Although a trial judge has a comprehensive obligation to instruct a jury on the law, the judge has no duty to explain non-technical terms or phrases that are readily comprehended.  “Extreme indifference to the value of human life” is such a phrase.

(Citations omitted.)   The court's observation cited model penal code commentary quoted here in a more recent case from the Kansas Supreme Court:

[W]hen the jury is determining whether a reckless killing indicates an extreme indifference to the value of human life beyond that indifference present in all reckless killings, the question is whether the jury can determine what “extreme indifference to the value of human life” is or whether this phrase is so vague that a jury needs an instruction to explain it.   The comments to the Model Penal Code depraved heart statute, which the Kansas depraved heart statute is patterned after, state:

“Given the Model Code definition of recklessness, the point involved is put adequately and succinctly by asking whether the recklessness rises to the level of ‘extreme indifference to the value of human life.’   As has been observed, it seems undesirable to suggest a more specific formulation.  [Other] variations ․ retain in some instances greater fidelity to the common-law phrasing but they do so at great cost in clarity․' ”  A.L.I., Model Penal Code & Commentaries, Part II § 210.2, comment 4, pp. 25-26 (1980).

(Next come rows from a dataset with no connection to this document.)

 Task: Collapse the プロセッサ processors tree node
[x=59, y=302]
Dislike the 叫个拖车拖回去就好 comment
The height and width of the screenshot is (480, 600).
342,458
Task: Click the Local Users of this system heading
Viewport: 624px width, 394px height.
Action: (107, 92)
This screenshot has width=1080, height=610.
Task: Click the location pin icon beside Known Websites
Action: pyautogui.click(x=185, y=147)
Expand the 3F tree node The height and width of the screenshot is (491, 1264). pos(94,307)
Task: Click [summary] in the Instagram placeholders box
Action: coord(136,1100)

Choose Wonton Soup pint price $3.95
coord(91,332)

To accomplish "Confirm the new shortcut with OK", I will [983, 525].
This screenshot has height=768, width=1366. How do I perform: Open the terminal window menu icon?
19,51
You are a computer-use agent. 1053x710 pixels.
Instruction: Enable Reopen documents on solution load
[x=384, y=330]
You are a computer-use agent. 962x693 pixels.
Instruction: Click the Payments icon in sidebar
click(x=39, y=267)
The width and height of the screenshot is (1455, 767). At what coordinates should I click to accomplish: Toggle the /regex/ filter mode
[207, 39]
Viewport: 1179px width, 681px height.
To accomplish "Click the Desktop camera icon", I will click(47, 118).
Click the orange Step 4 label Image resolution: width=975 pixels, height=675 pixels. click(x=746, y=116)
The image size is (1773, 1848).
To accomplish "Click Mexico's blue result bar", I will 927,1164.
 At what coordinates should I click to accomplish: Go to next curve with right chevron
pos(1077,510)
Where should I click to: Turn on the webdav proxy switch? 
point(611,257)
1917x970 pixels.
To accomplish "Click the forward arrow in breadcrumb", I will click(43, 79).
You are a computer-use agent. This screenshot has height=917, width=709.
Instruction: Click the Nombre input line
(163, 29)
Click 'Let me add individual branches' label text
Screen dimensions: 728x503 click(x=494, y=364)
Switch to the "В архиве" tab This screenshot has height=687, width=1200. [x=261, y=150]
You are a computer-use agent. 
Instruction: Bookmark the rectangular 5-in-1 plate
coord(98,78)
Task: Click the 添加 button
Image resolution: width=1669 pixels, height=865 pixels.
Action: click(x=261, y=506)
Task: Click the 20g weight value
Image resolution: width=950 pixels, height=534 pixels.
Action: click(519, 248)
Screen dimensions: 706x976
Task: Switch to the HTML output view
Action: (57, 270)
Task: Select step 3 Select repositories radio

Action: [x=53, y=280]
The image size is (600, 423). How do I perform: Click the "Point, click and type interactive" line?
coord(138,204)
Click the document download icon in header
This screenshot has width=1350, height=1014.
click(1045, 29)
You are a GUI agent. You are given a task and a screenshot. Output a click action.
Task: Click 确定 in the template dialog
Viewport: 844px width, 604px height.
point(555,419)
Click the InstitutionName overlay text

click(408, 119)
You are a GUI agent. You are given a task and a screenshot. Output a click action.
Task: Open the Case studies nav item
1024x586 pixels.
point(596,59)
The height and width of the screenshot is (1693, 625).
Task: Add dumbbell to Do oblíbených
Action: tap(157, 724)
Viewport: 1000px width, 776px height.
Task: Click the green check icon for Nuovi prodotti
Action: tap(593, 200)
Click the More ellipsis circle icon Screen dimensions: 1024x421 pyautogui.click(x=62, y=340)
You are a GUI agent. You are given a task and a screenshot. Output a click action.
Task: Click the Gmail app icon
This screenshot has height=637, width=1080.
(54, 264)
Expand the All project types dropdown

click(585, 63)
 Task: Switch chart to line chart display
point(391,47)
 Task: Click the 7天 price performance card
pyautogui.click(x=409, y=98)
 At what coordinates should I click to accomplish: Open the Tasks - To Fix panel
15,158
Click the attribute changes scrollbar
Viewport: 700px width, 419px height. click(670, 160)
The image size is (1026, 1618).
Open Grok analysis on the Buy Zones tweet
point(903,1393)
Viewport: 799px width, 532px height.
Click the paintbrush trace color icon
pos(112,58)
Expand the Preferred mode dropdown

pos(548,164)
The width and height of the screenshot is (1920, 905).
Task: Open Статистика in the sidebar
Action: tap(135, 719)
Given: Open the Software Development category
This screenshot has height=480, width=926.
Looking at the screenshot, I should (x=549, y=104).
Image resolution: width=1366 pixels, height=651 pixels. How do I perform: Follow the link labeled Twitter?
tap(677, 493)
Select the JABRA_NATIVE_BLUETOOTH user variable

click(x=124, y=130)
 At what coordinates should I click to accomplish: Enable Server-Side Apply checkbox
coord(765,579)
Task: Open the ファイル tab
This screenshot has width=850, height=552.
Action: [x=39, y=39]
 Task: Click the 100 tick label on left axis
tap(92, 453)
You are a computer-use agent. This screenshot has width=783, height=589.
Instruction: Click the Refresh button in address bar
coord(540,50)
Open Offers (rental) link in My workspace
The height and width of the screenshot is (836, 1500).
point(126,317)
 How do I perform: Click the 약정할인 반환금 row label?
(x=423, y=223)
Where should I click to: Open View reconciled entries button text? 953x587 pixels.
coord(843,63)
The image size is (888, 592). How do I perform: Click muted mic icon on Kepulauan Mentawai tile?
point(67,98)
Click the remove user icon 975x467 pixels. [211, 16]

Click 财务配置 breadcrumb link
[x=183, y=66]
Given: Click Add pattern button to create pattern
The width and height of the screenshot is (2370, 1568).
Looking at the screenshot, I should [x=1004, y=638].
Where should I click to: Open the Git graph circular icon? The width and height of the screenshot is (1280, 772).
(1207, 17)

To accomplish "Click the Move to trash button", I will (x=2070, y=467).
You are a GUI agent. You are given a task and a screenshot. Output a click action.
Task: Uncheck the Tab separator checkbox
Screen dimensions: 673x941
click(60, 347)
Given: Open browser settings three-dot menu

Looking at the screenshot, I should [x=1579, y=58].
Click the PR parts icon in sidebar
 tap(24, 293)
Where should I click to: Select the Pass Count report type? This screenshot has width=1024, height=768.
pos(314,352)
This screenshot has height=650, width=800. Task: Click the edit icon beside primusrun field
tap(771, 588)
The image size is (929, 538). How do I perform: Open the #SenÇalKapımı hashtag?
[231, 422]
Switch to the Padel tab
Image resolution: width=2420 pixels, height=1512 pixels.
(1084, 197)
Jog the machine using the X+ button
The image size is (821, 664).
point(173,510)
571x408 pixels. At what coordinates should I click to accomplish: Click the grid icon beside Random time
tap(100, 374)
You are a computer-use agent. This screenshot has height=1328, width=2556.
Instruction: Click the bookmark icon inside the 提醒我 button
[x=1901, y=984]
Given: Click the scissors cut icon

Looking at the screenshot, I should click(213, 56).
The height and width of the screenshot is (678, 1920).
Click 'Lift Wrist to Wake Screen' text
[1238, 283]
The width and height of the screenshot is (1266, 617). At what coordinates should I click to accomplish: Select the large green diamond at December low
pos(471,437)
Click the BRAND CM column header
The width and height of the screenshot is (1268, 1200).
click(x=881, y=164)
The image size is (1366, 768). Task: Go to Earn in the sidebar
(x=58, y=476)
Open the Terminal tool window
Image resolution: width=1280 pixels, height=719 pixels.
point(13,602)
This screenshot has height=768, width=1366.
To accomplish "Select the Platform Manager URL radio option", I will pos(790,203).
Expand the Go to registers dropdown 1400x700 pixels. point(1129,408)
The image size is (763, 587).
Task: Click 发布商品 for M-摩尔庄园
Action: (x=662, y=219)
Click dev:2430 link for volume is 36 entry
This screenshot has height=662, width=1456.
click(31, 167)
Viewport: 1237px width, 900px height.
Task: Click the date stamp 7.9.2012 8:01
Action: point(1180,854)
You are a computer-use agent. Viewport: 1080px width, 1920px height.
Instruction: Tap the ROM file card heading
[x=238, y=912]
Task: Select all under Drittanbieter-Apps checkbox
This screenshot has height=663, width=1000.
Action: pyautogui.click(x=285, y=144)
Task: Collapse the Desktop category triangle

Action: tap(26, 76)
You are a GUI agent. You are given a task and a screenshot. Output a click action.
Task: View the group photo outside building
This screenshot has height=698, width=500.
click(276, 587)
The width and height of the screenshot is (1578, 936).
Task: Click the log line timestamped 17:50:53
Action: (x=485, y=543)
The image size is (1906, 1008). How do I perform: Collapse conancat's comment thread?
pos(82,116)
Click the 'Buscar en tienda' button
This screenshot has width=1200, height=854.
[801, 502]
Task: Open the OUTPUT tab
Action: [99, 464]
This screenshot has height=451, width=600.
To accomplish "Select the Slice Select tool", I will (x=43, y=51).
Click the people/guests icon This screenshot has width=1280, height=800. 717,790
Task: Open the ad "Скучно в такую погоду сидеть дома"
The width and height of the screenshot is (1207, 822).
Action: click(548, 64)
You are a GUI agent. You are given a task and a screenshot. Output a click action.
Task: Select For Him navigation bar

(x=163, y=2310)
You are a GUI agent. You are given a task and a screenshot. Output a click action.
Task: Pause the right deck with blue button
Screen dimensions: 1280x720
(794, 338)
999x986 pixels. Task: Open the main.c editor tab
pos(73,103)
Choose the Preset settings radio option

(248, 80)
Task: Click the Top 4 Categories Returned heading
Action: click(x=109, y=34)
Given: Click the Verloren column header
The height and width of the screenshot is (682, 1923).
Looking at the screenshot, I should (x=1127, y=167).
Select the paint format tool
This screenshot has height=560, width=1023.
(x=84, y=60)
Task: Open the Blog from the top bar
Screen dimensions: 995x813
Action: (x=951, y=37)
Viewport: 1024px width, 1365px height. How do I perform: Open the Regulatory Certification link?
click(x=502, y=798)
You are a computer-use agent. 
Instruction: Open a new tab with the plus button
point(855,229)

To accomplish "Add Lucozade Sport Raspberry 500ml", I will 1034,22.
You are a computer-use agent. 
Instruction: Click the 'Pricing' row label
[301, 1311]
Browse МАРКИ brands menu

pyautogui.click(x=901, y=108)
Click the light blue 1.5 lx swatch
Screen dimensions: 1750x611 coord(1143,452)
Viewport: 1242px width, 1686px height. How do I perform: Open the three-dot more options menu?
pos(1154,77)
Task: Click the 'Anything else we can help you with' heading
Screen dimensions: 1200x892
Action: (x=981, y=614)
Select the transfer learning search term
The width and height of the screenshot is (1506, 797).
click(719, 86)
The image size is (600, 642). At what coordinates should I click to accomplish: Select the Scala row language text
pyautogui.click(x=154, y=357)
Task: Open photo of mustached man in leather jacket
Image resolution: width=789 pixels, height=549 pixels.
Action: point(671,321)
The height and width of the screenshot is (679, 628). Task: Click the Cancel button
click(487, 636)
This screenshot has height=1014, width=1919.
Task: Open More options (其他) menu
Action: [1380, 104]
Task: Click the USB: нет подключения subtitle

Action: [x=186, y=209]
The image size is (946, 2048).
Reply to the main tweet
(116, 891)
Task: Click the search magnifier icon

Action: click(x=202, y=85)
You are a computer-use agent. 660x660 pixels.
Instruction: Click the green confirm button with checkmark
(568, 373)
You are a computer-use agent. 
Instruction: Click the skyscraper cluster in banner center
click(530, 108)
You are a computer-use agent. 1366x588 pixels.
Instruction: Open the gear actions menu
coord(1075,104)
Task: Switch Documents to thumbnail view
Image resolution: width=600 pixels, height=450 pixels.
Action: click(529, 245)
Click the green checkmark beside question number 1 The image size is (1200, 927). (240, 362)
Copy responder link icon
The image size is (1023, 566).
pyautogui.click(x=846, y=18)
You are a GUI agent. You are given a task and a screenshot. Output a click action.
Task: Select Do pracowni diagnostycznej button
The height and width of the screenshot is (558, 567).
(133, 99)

State v. Robinson, 261 Kan. 865, 934 P.2d 38, 48 (1997) (emphasis added).   The Kansas court went on to observe that juries are regularly asked to decipher many difficult phrases without specific definition and the phrase at issue was not so vague as to offend constitutional norms.  Id.;  see also State v. Dow, 126 N.H. 205, 489 A.2d 650, 652 (1985) (phrase is “easily understood”).   In another recent case regarding gradations of culpability in a prosecution for murder, the North Dakota Supreme Court described “extreme indifference to the value of human life” as a phrase of understandable and distinct meaning correctly used to distinguish a greater crime from a lesser crime.  State v. Tweed, 491 N.W.2d 412, 419 (N.D.1992).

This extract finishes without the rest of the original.